Listening to the videos, I wrote in 2013, “feels like a pretty weird and lonely thing to do.”
Maybe it still is; I can no longer tell. The videos have become a normal part of my life. I’ve listened to them not every day, but certainly every week since I wrote that article, first realizing that they made excellent white noise to work to, then that they calmed me down and helped me sleep. (I say “listen to” because I rarely watch them—I typically have them playing in my headphones in the background while I do other things, or while I lie quietly with my eyes closed, waiting for sleep.)
As for the tingling sensation, I wasn’t able to feel it when I reported that story—two and a half years later, I do sometimes feel it, or if not “it,” then “something,” although I suppose it could be psychosomatic. But the (mostly) women and (some) men who make ASMR videos are providing a service beyond triggering the tingles. They are doing emotional labor. The videos are expertly crafted to relax and to soothe (and indeed the tingles themselves are often described as “relaxing.”) Alongside tapping their nails on things, ASMR-tists (as video-makers are sometimes called) whisper earnest messages of emotional support: “I am here to listen to your concerns and to help relax you,” or even a straight-up “I love you so, so, so much.”

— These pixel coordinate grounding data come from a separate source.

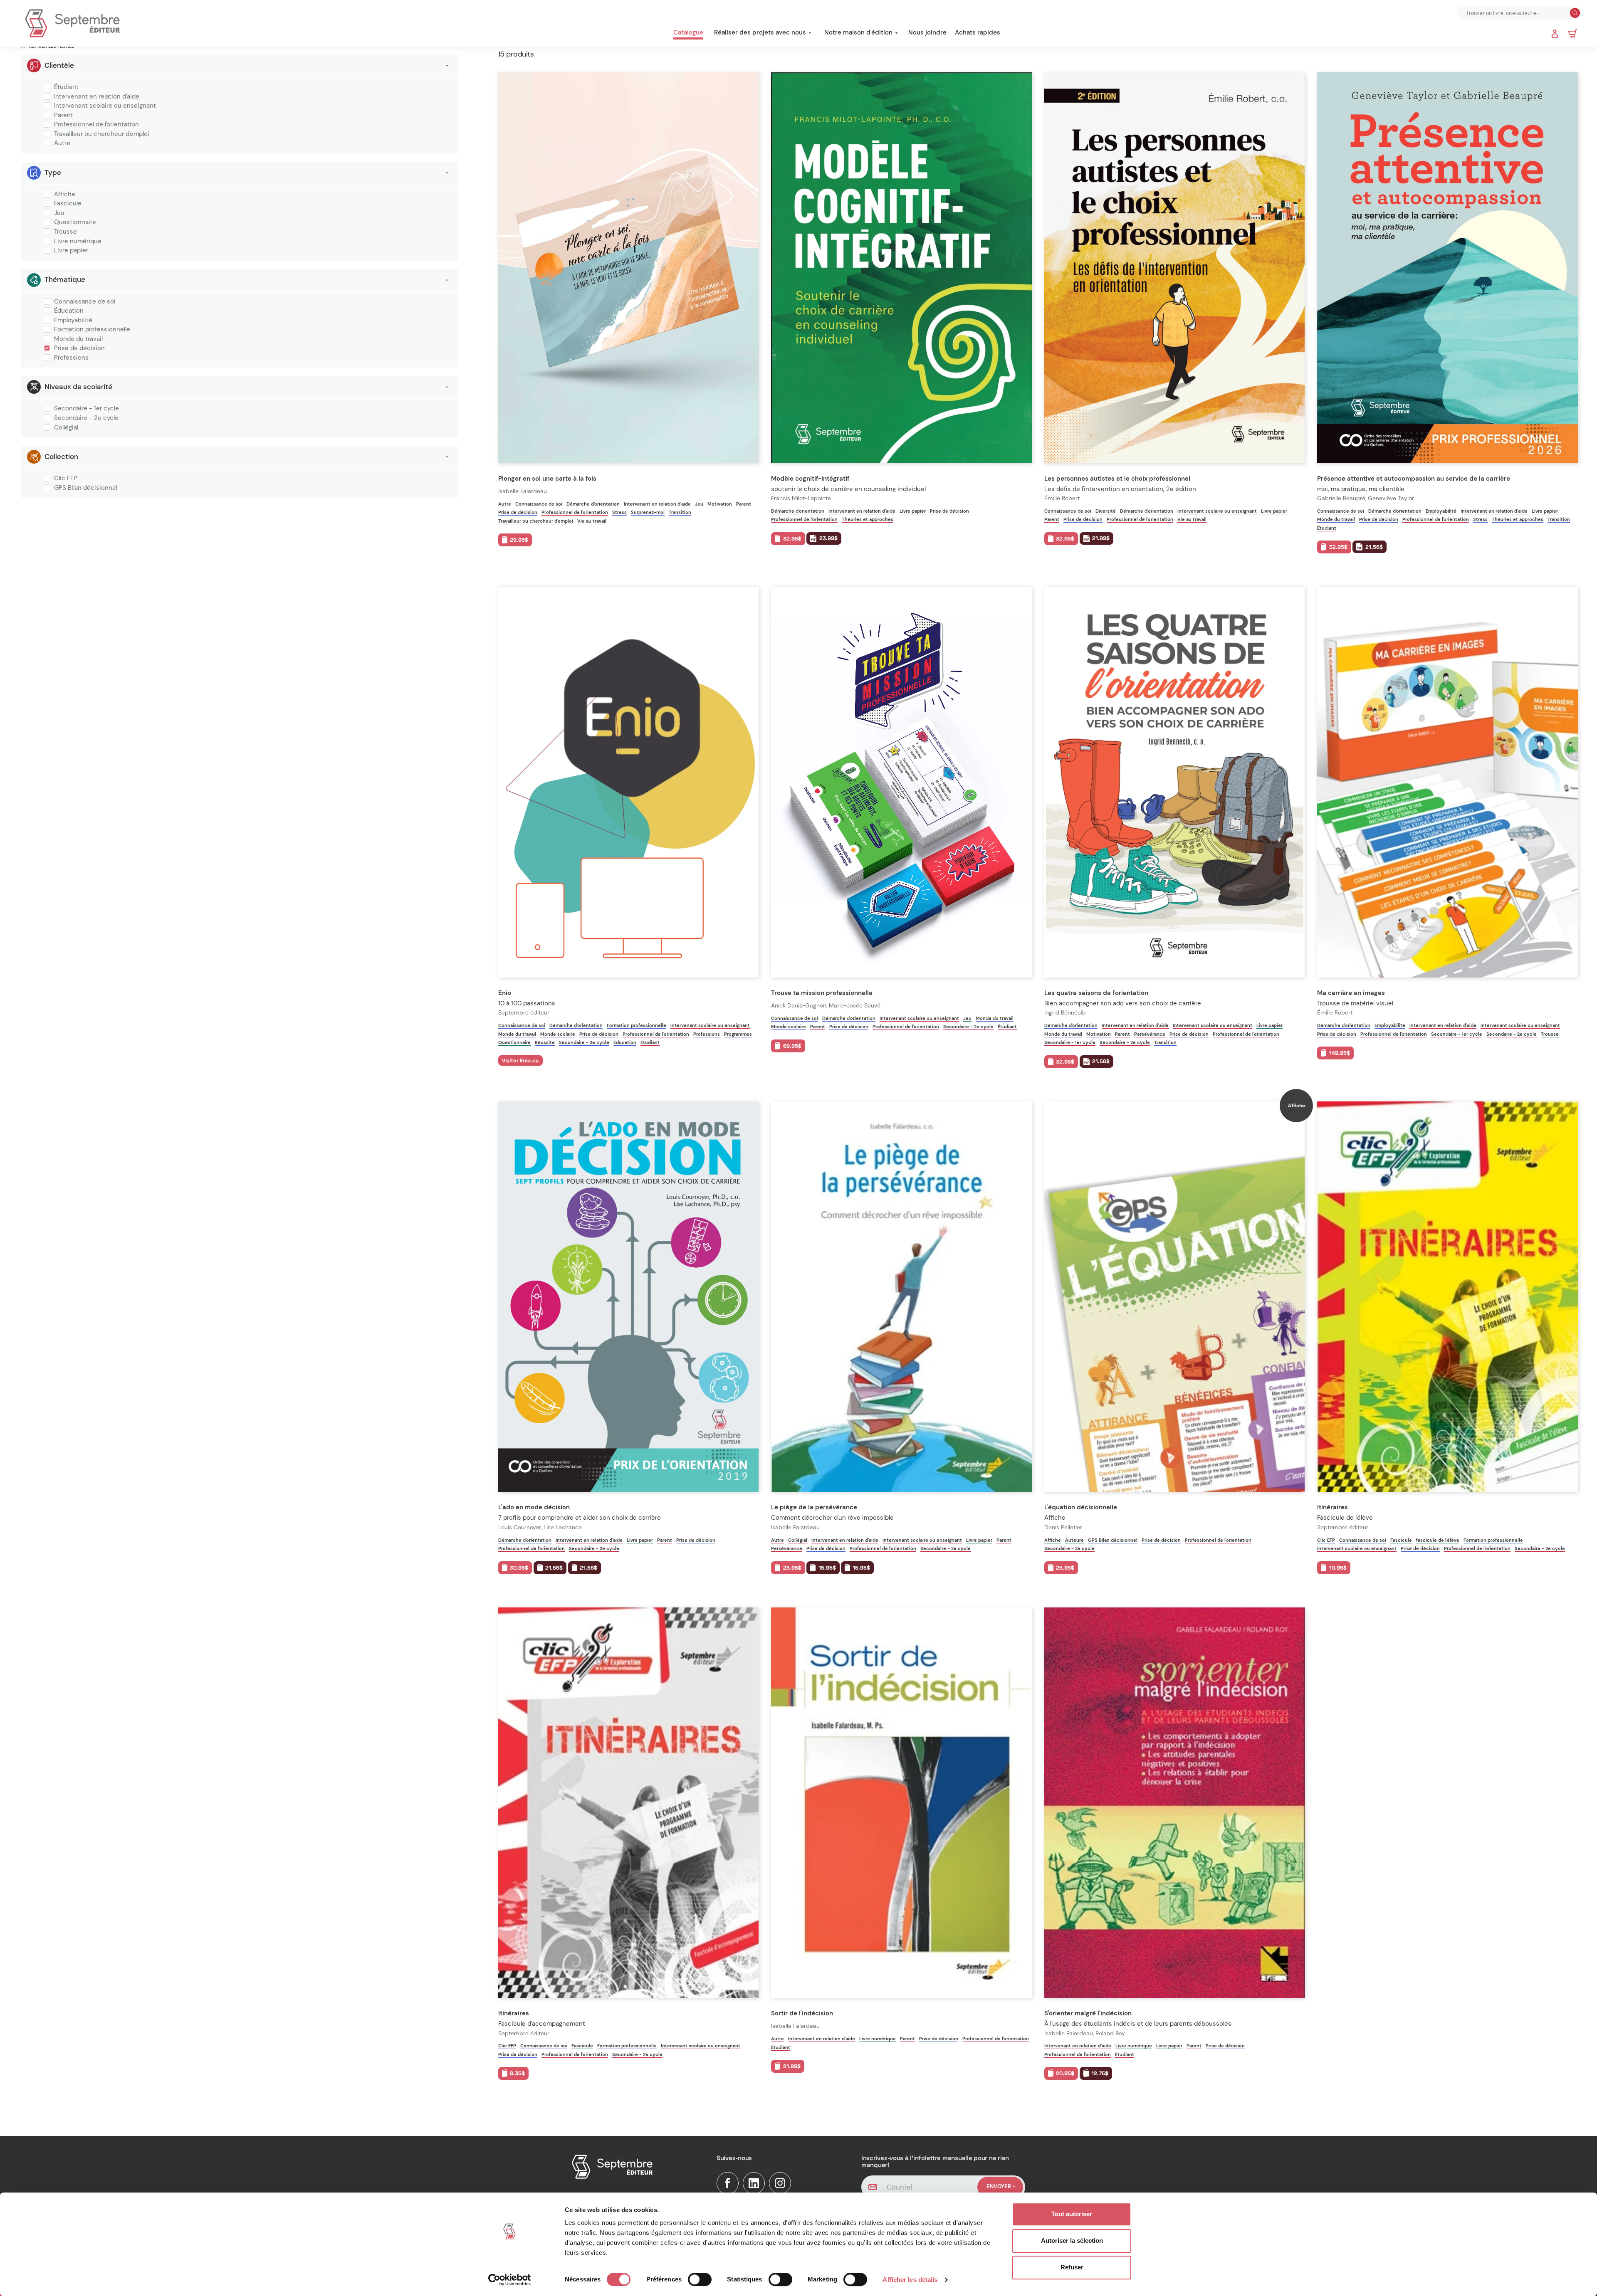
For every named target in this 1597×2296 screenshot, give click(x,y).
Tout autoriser (1071, 2213)
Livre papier (71, 250)
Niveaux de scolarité (78, 386)
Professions (71, 358)
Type (52, 172)
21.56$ (1374, 547)
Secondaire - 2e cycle (86, 418)
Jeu (59, 213)
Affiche (64, 194)
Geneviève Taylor (1391, 498)
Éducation (69, 311)
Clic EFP (65, 478)
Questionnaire (75, 222)
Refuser (1072, 2267)
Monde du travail (78, 339)
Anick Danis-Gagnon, (800, 1005)
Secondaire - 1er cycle (86, 408)
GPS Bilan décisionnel (85, 488)
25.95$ (792, 1567)
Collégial (66, 428)
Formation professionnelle (92, 329)
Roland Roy (1110, 2033)
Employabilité (73, 320)
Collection (61, 456)
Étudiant (66, 87)
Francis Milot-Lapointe (801, 498)
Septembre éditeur (523, 1012)
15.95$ (827, 1567)
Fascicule (68, 203)
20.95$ (1065, 2073)
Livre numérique (77, 241)
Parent (63, 115)
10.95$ (1338, 1567)
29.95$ (519, 539)
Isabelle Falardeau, (1069, 2033)
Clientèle (59, 65)
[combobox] (1514, 13)
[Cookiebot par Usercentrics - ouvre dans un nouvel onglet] (509, 2280)
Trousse (65, 232)
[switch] (700, 2279)
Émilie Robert (1062, 498)
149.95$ (1339, 1053)
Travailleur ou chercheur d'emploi (101, 134)
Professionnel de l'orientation (96, 124)
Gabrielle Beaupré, (1342, 498)
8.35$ (517, 2073)
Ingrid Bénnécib (1065, 1012)
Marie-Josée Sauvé (854, 1005)
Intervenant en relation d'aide (96, 97)
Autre (62, 143)
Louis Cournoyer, (521, 1527)
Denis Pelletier (1063, 1527)
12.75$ (1099, 2073)
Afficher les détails (910, 2279)
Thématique (64, 279)
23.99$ (828, 538)
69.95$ (792, 1045)
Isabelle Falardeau (522, 491)
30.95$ (519, 1567)
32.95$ (792, 538)
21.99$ (1101, 538)
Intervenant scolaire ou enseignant (105, 106)
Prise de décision (79, 348)
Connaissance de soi (85, 302)
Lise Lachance (563, 1527)
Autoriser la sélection (1072, 2240)
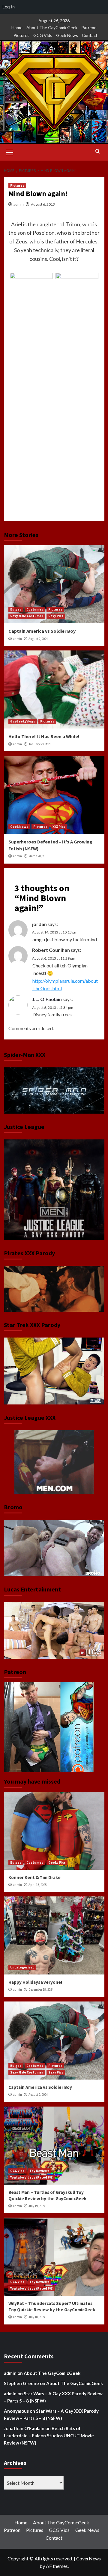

Plenty of people find this creepy, and I guess I understand why—I thought it was weird at first, too. A whispered performance of kindness and nurturing mediated through online video—could anything be more embarrassing? Many ASMR-tists use 3D microphones, which make things sound like they’re happening in the room with you, and all the videos are crafted to create an intimacy that could tip over into unsettling. “Creepy” is a feeling that crawls down the back of your neck and so, after all, is ASMR.
But on the spectrum of emotions, “creeped out” is very close to “uncomfortable.” Much of American culture is not known for its comfort with emotional need, and so it seems logical that some might be uncomfortable with a product designed to fill it. People write comments on the videos calling them weird or creepy, but people also write comments about being lonely, about being anxious, about being scared after watching a horror movie and watching an ASMR video so they could sleep.
There is a sort of relationship, a mutual trust between the creator and the viewer. The ASMR-tist holds your emotional state in their hands, and by clicking on a video, you give them your trust—trust that they’re not going to suddenly scream after 30 minutes of whispering, that they’re only going to say nice things, even after you’ve fallen asleep. (There is a subgenre of ASMR videos called “horror ASMR” designed to creep you out—I will be steering clear of those.) It is, of course, a performance, but I think it’s an earnest, pure-intentioned one. In one of her videos, Maria (GentleWhispering as she’s known on YouTube) says, “I always strive to be that support system, that neutral positive presence in your life, that’s just here just to hold your hand, just [to] be with you.” When I interviewed her in 2013, she said:
“When you watch ASMR videos, you’re completely vulnerable, the viewer is. It’s almost uncomfortable for you to be that close to another person, but if you feel how much they care about you at that moment, it just puts you in that state of euphoria.”
I’ve been thinking a lot lately about all the messages that American culture sends us that you are supposed to be enough for yourself: That you can soothe yourself through self-care, that a life spent single can be completely fulfilling, that you alone are responsible for your happiness. It’s not that these things aren’t true (to some degree), it’s more that a focus on self-improvement and self-reliance suggests that individuals should harvest only their own islands for emotional resources.